▶ TO DO:
a) Answer these questions using the legislative session newsletter:
(i) On what date did the 2022 legislative session conclude?
(ii) Where will the post-session town hall be held?
(iii) What are the interim office hours?
b) Please recast the newsletter paragraph beginning "The bipartisan supplemental capital budget" as a bulleted list of what the budget funds.
c) Proceed with the legislative session newsletter, picking up after its final sentence.

▶ PROVIDED TEXT:
Dear Friends and Neighbors,
I hope this email finds you and your family well! The 2022 legislative session concluded late in the night on Thursday, March 10. Although this year's session was only 60 days – as opposed to 105 days in odd-numbered years – it was intense.
There were many successes, but with Democrats in control of both the House and Senate, plus the governor's office, there were also many disappointments and missed opportunities. I was proud and honored to stand beside my Republican colleagues as we fought hard against harmful policies that will impact all Washingtonians while remaining united on the bipartisan policies that will benefit you, your families, and your businesses.
I will provide a session and budget recap, including some successes and disappointments, in this e-newsletter.
Before we dive into this update, please note my interim office hours: Monday – Thursdays from 7:00 a.m. – 6:00 p.m. and closed on Fridays.
You're Invited | 8th District post-session IN-PERSON town hall
Finally! With the mask mandates and other pandemic-related restrictions lifting, my seatmate, Rep. Matt Boehnke, and I will be hosting a post-session in-person town hall!
When: Tuesday, March 29
Where: The Arc of Tri-Cities (1455 SE Fowler St., Richland)
Time: 7-8 p.m.
If you'd like to submit a question before the event or have any additional questions, please email my Legislative Assistant, LJ Rohrer.
I look forward to our conversation on March 29!
Supplemental capital budget | A success
The bipartisan supplemental capital budget funds K-12 school construction, higher educational facilities, mental and behavioral health, the Public Works Assistance Account, housing, and community projects.

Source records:
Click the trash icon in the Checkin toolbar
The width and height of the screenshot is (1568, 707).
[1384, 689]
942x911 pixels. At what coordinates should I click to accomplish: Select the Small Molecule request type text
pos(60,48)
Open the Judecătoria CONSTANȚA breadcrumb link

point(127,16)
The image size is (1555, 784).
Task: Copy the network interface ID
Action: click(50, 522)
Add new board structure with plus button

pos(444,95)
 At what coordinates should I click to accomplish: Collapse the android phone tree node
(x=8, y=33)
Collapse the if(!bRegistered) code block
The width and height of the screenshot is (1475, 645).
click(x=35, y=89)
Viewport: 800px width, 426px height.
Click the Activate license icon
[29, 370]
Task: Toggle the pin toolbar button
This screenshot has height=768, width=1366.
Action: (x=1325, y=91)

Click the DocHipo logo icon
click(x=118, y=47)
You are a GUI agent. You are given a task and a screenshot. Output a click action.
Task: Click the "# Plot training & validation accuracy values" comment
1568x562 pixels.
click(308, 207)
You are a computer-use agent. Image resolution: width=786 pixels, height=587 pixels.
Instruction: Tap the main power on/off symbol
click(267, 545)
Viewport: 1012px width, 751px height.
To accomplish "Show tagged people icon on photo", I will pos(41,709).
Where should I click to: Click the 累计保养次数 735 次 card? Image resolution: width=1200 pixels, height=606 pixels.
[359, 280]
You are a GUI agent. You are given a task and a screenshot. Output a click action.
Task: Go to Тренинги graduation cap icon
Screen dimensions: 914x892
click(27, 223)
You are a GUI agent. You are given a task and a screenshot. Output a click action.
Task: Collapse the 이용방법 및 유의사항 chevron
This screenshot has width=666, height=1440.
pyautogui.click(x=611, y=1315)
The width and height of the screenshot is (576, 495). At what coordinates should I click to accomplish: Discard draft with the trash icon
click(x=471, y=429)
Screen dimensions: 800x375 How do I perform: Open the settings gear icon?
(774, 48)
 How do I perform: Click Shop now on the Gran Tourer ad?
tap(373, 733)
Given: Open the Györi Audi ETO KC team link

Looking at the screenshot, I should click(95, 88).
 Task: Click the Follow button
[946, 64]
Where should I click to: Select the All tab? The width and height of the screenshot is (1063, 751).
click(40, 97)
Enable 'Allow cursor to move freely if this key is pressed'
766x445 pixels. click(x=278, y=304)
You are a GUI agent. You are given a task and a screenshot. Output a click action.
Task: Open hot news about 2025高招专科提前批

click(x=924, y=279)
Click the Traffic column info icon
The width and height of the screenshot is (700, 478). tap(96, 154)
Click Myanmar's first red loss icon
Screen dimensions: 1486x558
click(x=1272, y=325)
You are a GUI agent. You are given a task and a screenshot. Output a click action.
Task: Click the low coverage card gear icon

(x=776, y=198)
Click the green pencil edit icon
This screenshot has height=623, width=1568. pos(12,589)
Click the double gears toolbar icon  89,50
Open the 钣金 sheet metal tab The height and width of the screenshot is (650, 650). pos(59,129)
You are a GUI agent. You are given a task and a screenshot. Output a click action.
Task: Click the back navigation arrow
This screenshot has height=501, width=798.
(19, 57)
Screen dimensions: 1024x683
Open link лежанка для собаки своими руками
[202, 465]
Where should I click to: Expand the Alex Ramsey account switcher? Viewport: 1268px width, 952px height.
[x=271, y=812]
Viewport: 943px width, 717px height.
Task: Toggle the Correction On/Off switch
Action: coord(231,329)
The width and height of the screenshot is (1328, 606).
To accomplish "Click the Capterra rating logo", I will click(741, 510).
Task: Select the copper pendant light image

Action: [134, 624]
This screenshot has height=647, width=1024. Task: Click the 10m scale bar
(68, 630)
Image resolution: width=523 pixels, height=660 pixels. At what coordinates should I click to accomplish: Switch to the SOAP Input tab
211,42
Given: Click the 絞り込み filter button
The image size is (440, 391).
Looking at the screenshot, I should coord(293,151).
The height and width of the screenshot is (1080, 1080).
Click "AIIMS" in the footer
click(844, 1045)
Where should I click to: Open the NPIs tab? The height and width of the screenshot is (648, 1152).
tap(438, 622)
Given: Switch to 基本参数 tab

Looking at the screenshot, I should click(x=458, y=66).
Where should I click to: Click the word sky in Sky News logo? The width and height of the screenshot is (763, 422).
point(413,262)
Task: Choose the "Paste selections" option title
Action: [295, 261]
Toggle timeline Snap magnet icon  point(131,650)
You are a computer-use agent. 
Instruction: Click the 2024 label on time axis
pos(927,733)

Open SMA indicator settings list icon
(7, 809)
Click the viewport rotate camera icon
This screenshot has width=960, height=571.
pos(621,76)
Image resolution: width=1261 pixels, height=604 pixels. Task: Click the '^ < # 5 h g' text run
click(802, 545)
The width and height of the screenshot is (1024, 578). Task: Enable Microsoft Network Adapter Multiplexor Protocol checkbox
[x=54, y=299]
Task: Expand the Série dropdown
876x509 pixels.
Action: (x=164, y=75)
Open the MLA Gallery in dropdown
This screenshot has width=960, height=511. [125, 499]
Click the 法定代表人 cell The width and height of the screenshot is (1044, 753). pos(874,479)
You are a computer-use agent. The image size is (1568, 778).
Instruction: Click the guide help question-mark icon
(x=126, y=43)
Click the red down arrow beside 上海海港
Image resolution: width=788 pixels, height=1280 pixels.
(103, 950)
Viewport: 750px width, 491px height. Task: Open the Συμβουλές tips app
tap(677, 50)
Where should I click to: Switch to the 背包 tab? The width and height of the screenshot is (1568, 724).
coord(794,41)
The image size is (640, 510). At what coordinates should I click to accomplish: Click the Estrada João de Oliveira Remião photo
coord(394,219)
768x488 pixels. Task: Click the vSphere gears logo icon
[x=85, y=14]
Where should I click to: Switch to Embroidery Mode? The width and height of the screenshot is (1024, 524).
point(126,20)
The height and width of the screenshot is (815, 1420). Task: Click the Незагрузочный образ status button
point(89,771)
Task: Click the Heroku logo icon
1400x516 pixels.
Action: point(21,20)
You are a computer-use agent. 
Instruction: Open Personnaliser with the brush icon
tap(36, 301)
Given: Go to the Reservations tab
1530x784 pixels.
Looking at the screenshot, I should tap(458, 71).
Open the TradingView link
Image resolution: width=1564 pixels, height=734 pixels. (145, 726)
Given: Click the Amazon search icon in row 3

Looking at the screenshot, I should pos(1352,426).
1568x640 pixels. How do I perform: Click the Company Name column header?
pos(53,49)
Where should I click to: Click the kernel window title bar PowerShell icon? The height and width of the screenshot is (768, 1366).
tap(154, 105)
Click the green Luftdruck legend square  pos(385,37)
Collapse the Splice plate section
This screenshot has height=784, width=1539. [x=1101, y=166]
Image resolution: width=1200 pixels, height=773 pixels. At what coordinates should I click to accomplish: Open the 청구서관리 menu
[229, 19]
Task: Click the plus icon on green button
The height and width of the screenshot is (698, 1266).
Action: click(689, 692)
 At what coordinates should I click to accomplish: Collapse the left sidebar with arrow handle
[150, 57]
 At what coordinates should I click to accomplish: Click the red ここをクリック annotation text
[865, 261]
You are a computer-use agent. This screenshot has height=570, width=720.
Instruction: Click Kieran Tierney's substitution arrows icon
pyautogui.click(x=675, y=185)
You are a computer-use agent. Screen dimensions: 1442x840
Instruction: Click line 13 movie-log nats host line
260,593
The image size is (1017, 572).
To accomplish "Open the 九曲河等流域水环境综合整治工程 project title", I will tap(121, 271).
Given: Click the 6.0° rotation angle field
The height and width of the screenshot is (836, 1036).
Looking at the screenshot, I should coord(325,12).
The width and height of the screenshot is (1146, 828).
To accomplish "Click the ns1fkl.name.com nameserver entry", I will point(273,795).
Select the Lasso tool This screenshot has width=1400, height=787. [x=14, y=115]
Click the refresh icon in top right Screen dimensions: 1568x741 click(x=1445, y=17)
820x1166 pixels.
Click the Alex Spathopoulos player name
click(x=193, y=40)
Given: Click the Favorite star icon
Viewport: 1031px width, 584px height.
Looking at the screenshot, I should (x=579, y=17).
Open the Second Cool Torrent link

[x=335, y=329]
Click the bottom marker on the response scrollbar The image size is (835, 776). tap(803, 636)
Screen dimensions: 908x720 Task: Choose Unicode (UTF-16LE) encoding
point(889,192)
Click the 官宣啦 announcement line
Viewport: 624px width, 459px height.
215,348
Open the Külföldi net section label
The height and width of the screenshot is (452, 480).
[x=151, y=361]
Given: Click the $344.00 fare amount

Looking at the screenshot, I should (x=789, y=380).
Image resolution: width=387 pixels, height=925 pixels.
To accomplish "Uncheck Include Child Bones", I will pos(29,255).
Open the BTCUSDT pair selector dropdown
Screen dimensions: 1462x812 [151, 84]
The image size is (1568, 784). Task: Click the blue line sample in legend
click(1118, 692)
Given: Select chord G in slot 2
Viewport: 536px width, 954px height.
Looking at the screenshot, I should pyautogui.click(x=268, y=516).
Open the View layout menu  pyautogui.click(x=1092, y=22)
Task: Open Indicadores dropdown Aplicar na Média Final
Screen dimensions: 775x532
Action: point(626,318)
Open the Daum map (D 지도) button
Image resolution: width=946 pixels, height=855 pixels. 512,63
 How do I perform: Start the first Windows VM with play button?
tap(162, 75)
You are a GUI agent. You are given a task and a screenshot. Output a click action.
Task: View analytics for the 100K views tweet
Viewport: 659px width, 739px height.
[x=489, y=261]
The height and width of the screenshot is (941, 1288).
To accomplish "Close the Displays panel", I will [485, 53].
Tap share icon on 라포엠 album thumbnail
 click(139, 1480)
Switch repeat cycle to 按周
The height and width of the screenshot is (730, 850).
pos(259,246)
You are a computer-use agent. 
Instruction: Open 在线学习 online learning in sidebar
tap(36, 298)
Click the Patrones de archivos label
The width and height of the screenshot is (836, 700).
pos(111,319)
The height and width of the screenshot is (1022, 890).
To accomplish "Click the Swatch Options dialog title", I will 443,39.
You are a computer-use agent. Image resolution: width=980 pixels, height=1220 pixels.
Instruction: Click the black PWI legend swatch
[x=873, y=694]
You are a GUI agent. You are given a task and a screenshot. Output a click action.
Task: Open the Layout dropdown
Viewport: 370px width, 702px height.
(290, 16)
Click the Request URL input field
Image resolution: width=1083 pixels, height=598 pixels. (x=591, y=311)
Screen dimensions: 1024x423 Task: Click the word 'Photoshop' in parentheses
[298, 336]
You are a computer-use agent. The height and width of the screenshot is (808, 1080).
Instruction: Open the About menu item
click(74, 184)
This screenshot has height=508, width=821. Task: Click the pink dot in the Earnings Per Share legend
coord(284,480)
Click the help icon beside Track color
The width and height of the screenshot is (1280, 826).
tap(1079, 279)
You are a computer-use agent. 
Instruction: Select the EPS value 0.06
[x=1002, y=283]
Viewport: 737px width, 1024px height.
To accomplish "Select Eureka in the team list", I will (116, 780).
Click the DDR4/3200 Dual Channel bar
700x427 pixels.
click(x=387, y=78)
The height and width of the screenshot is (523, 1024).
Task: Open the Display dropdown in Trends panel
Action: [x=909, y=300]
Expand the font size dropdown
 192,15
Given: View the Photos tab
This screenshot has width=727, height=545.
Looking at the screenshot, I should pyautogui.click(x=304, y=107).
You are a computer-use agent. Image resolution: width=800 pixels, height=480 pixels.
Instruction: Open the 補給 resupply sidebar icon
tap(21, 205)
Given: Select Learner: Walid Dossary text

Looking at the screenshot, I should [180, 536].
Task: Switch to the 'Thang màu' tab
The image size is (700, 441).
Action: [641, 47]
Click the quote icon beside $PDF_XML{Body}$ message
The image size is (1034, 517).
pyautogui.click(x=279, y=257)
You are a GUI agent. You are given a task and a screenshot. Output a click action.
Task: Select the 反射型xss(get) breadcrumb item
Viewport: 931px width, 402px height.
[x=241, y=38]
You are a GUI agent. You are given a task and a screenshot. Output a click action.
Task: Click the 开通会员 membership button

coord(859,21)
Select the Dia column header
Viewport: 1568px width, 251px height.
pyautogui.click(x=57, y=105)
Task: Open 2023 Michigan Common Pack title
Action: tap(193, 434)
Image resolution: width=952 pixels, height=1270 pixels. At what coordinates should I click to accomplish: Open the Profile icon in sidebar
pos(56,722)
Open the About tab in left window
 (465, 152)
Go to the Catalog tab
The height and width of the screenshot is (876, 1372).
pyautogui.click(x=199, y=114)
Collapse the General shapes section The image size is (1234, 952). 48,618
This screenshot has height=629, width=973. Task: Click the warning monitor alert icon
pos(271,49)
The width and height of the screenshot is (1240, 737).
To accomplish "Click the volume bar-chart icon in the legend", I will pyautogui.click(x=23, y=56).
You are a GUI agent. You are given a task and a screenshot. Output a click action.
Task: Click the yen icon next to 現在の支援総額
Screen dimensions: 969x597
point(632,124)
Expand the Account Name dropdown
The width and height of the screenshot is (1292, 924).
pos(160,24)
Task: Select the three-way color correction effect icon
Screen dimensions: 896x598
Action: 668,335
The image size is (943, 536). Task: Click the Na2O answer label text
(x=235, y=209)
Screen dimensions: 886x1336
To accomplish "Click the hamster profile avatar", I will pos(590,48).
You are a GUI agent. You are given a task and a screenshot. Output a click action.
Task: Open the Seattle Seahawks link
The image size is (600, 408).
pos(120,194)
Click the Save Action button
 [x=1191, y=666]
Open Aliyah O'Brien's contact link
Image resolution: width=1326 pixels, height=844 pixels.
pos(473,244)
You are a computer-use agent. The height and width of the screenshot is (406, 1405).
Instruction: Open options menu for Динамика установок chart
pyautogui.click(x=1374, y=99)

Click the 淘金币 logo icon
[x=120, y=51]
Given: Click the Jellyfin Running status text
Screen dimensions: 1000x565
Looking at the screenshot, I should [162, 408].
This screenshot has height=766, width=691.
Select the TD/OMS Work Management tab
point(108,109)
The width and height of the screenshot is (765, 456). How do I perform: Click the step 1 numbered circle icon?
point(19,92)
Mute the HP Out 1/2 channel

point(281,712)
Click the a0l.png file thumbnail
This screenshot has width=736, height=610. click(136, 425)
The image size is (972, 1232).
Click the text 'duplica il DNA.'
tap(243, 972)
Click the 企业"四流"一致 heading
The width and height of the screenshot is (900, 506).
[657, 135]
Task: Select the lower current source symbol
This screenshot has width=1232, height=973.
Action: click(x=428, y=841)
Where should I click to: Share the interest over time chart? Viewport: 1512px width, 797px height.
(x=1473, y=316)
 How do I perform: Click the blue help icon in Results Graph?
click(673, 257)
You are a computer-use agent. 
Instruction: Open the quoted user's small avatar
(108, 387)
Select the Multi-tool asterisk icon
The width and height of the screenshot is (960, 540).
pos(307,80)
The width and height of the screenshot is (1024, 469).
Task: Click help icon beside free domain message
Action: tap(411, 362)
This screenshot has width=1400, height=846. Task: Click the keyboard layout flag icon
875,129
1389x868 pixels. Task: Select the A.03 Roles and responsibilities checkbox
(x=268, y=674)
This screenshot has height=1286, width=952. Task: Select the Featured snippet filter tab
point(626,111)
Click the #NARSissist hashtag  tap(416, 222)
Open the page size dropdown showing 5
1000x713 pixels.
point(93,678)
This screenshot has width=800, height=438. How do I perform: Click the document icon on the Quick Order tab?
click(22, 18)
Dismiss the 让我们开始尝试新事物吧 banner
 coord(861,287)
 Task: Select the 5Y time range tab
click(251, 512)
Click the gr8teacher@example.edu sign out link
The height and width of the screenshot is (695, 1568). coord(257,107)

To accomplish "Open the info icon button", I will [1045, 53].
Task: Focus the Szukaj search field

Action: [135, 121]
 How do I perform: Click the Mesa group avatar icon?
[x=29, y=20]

▶ TASK-BY-TASK ANSWERS:
a)
(i) Thursday, March 10
(ii) The Arc of Tri-Cities (1455 SE Fowler St., Richland)
(iii) Monday through Thursday, 7:00 a.m. to 6:00 p.m., and closed on Fridays

b)
The bipartisan supplemental capital budget funds:
- K-12 school construction
- Higher educational facilities
- Mental and behavioral health
- The Public Works Assistance Account
- Housing
- Community projects

c)
I supported this $1.5 billion supplemental capital budget, making significant investments in housing, infrastructure, mental health facilities, broadband, and school seismic safety.
Local 8th District projects funded by this supplemental budget include:
- Three Rivers Behavioral Health Recovery Center
- Yakima Valley Farmworkers Clinic
- Columbia Basin Dive Rescue's new boat
Public safety | A success and a disappointment
I have talked at length about the devastating and life-threatening impacts the flawed police reform legislation enacted in 2021 has caused our law enforcement officers, communities, and the state. Alongside my Republican colleagues, public safety remains one of our top priorities. There were bills this session that made some modest changes to last year's aggressive police reform bills and will make minor impacts on our state's increase in crime. These bills do not go far enough to fix problems and hold criminals accountable for their actions. But we believe some good changes are better than no good changes.
- I supported House Bill 1719, revising the definition of military equipment to no longer include “firearms or ammunition of .50 caliber or greater,” and modifies the definition of a rifle. Gov. Jay Inslee has signed this bill into law. It went into effect immediately.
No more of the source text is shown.